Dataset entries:
———

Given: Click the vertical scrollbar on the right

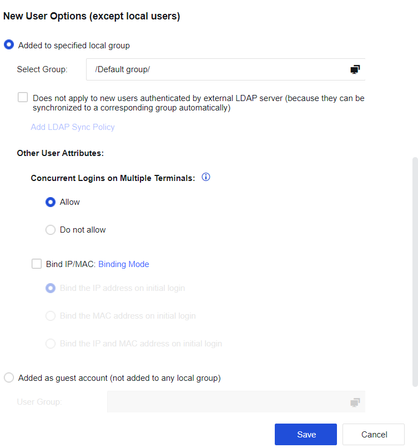Looking at the screenshot, I should 415,271.
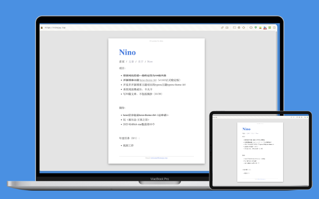Click the padlock security icon

[x=41, y=27]
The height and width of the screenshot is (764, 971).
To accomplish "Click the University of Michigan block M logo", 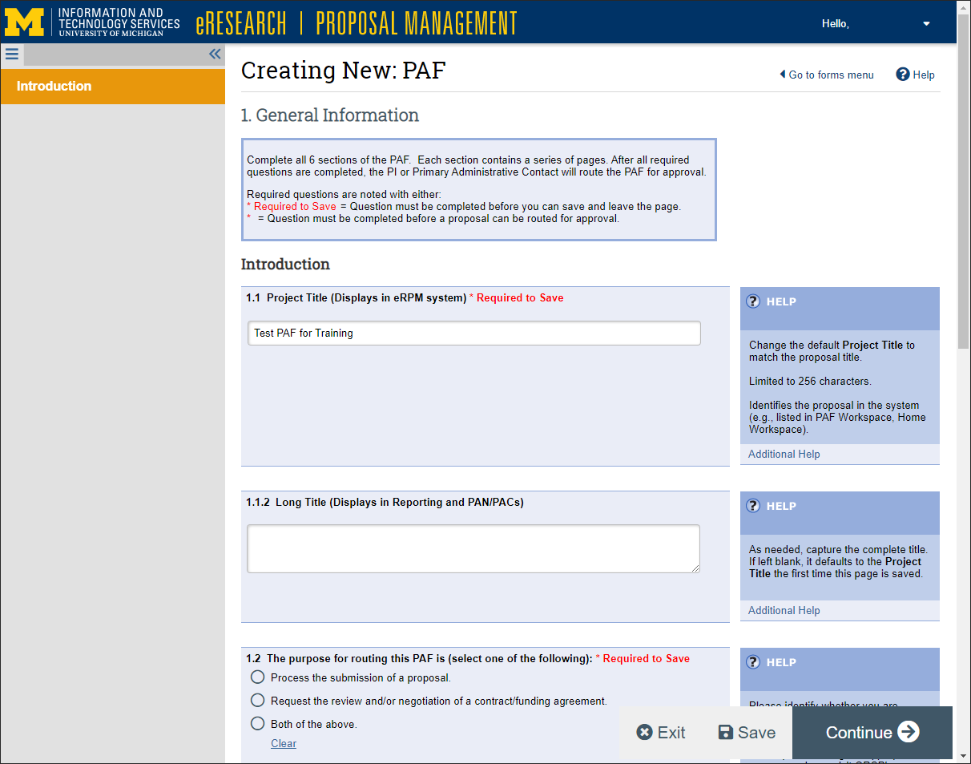I will click(x=25, y=22).
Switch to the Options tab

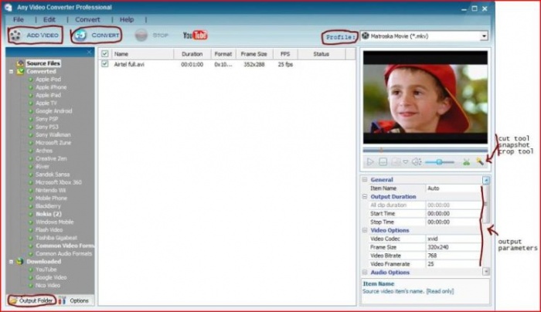pos(79,300)
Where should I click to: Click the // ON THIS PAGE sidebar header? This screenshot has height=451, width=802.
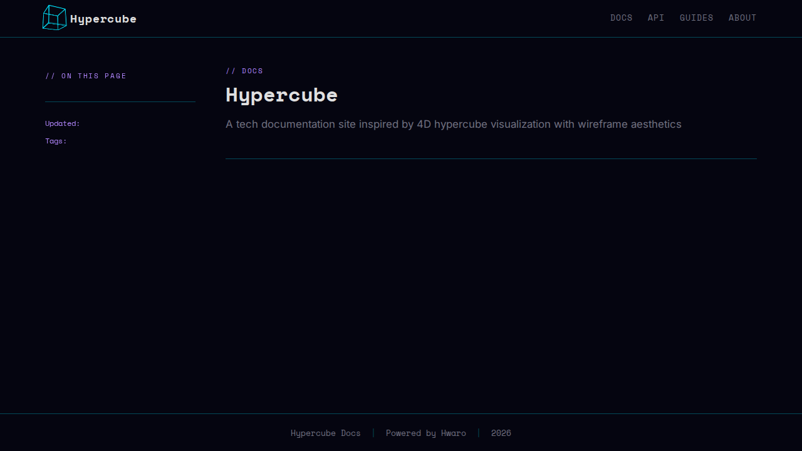click(85, 76)
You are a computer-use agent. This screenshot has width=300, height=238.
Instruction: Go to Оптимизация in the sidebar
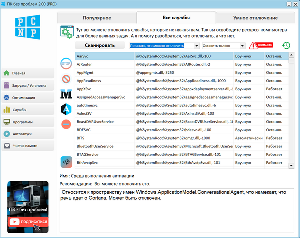pyautogui.click(x=28, y=98)
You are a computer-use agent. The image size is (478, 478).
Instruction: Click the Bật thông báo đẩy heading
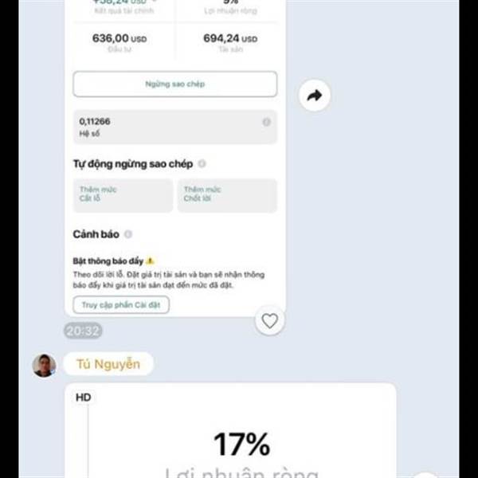click(x=108, y=261)
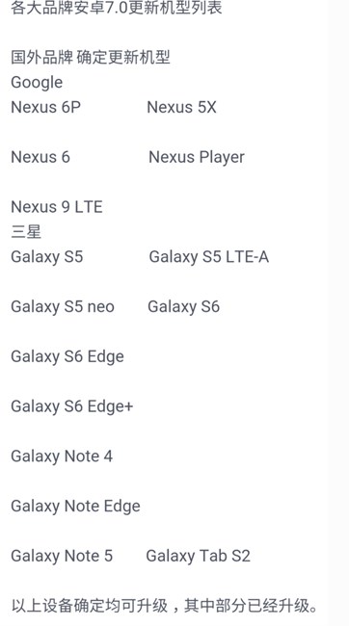349x626 pixels.
Task: Click the Galaxy S6 Edge+ entry
Action: 72,406
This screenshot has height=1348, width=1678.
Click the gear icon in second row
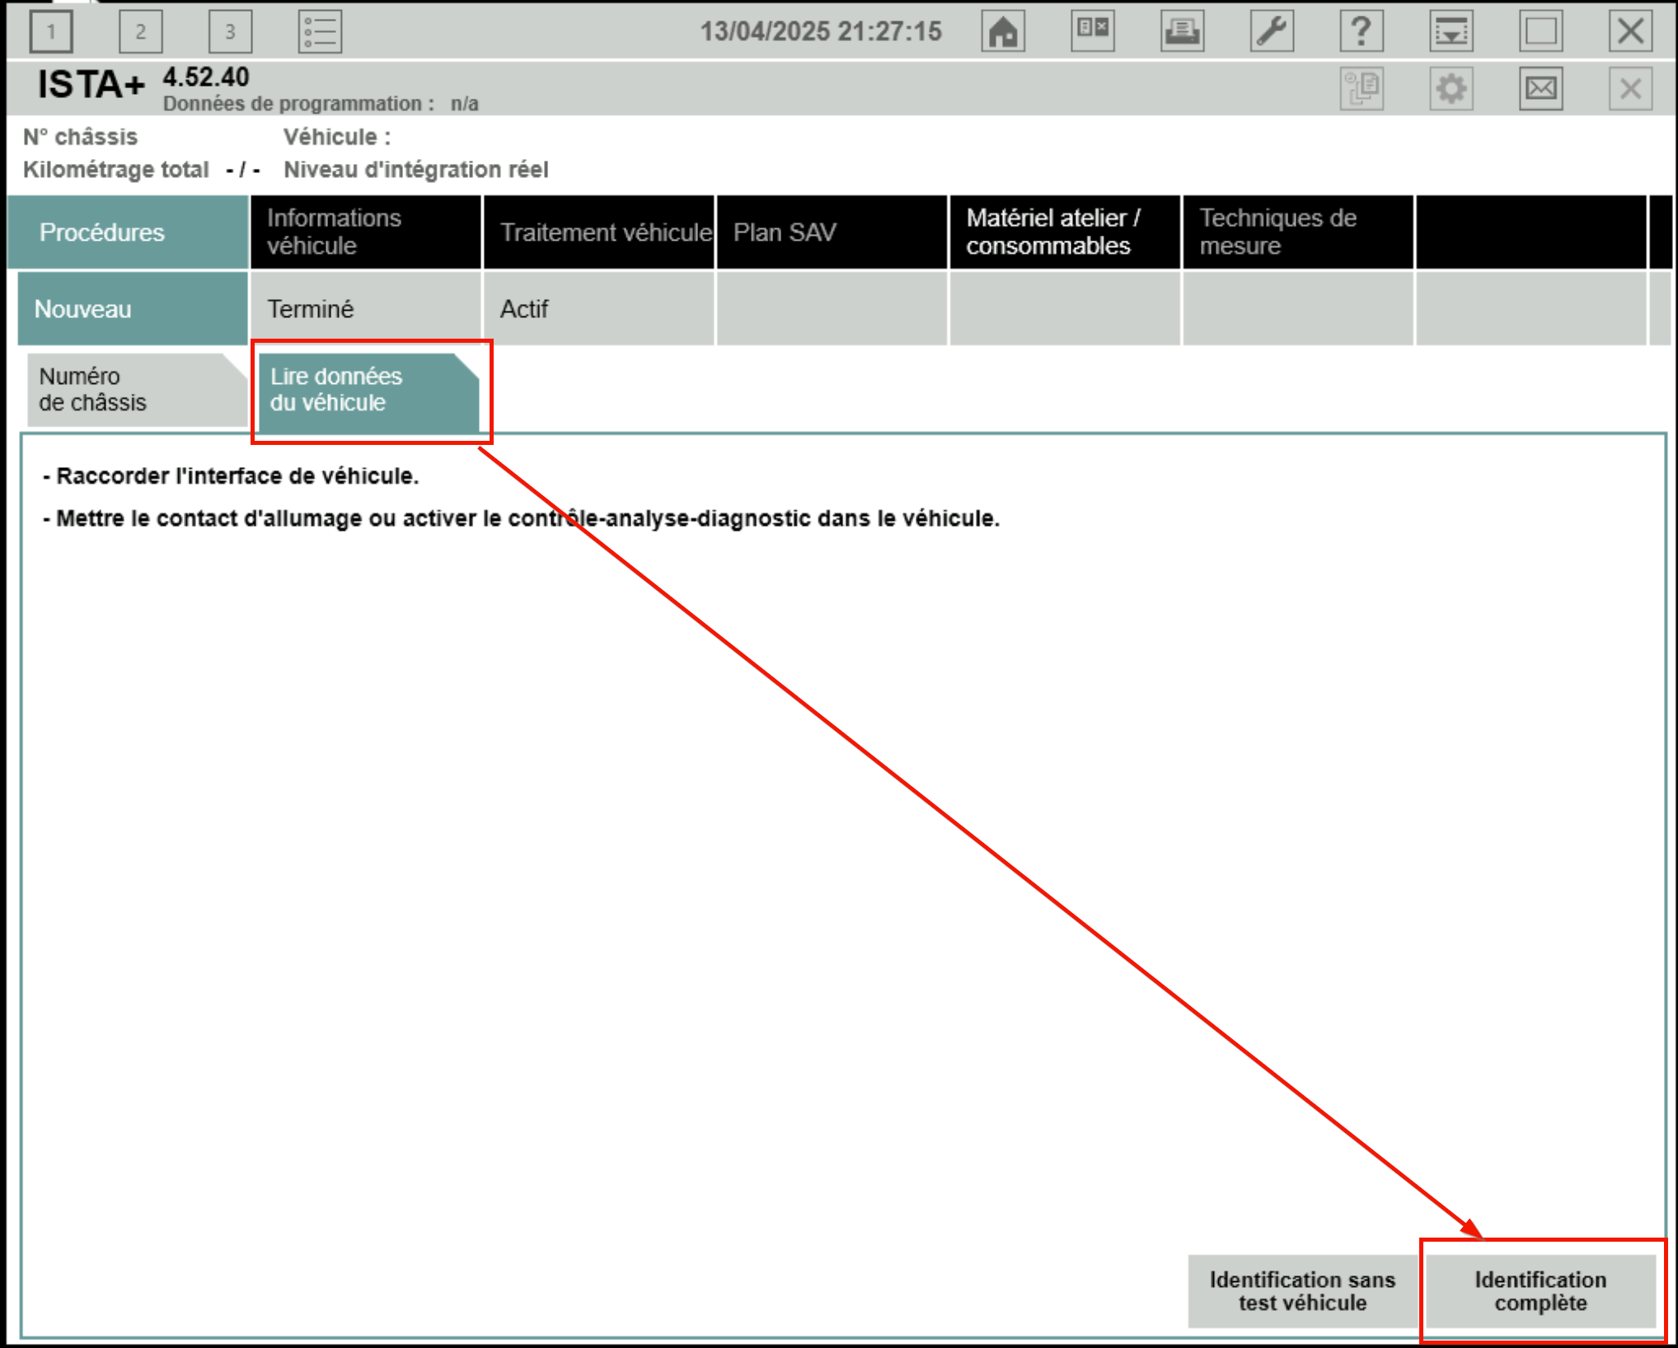point(1451,88)
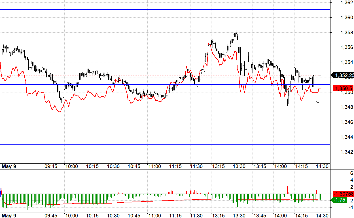354x218 pixels.
Task: Click the red -1.60758 indicator value label
Action: [x=344, y=194]
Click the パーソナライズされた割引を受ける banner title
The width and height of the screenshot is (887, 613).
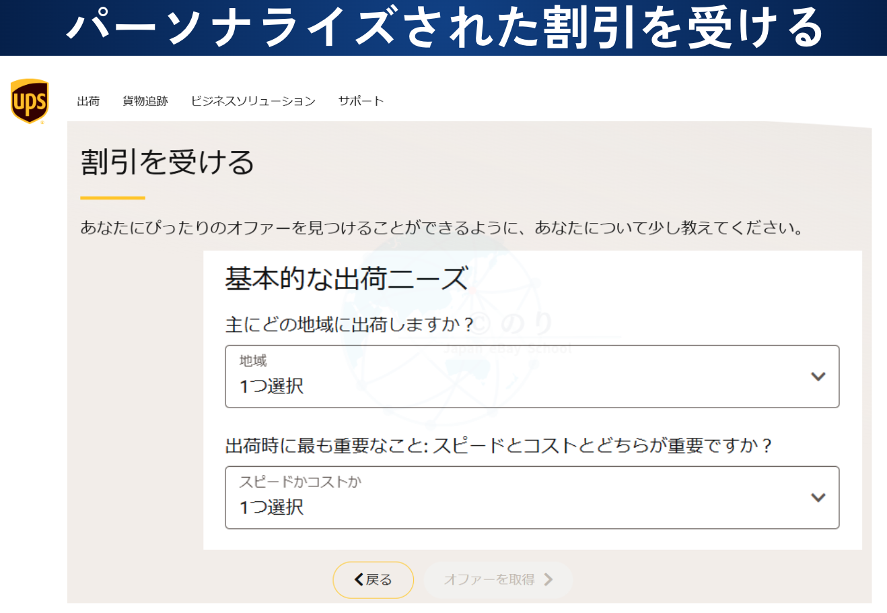coord(444,28)
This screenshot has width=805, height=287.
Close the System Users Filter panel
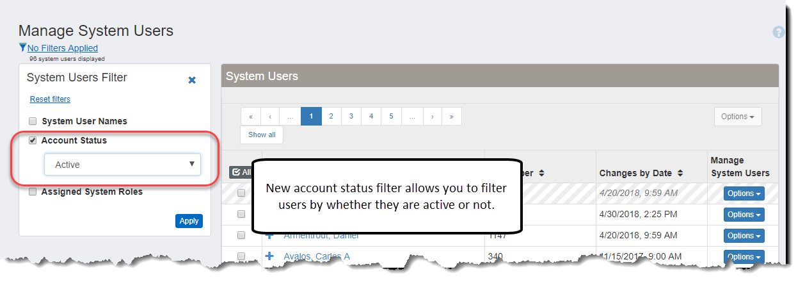[x=192, y=80]

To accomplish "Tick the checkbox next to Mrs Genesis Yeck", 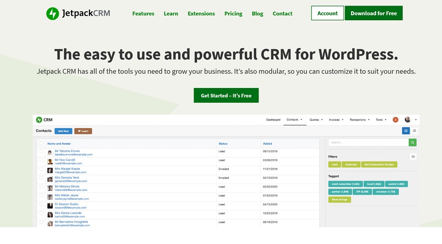I will coord(41,178).
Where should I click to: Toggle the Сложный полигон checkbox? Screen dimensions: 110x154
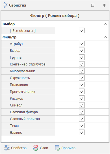(x=82, y=119)
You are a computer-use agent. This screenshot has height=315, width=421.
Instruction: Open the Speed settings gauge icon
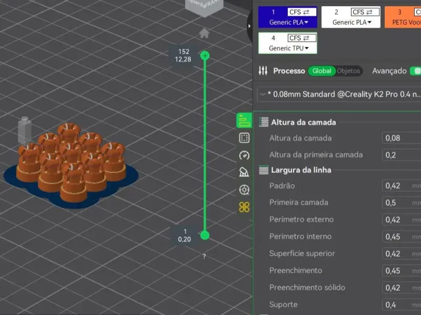click(x=244, y=155)

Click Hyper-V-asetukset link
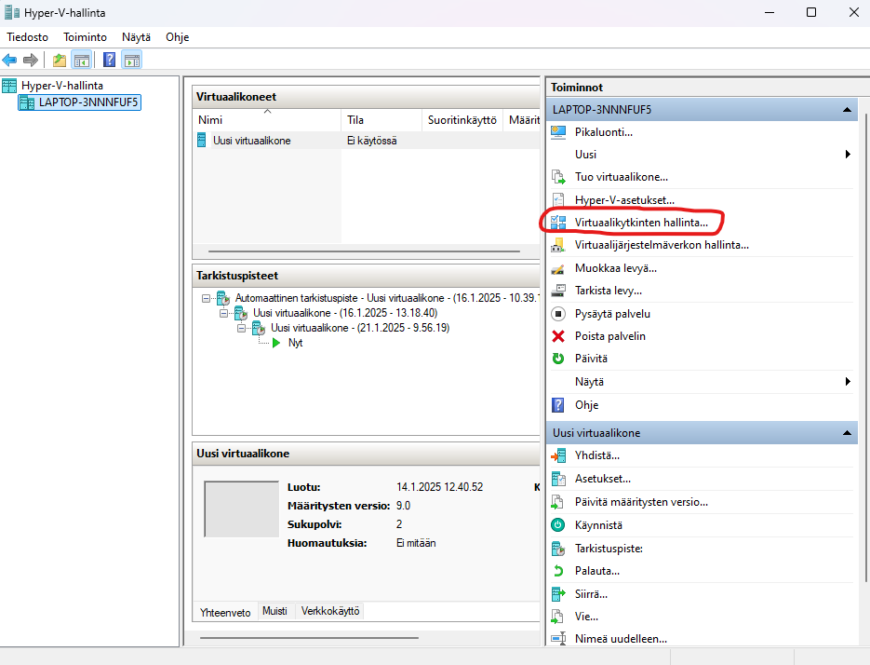point(624,200)
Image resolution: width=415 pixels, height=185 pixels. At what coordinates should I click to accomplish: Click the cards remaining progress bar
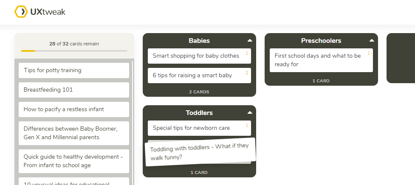(x=74, y=51)
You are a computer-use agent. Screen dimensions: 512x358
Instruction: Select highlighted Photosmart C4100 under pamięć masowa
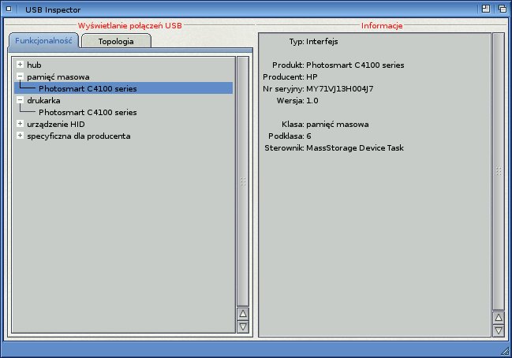88,88
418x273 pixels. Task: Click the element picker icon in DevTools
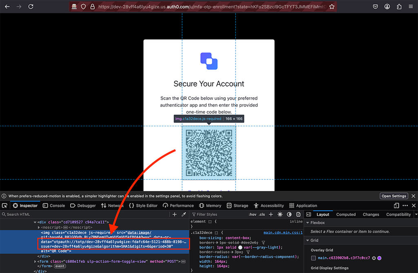4,206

———

◆ WHAT THIS TASK INVOLVES ◆
With "computer" as the word to match, copy each line of the records that has it.

◆ TASK RESPONSE ◆
You are a computer-use agent. This screenshot has width=300, height=238.
You are a computer-use agent. The image size is (478, 478).
You are a computer-use agent. This screenshot has height=315, width=421.
You are a computer-use agent. Screen dimensions: 512x358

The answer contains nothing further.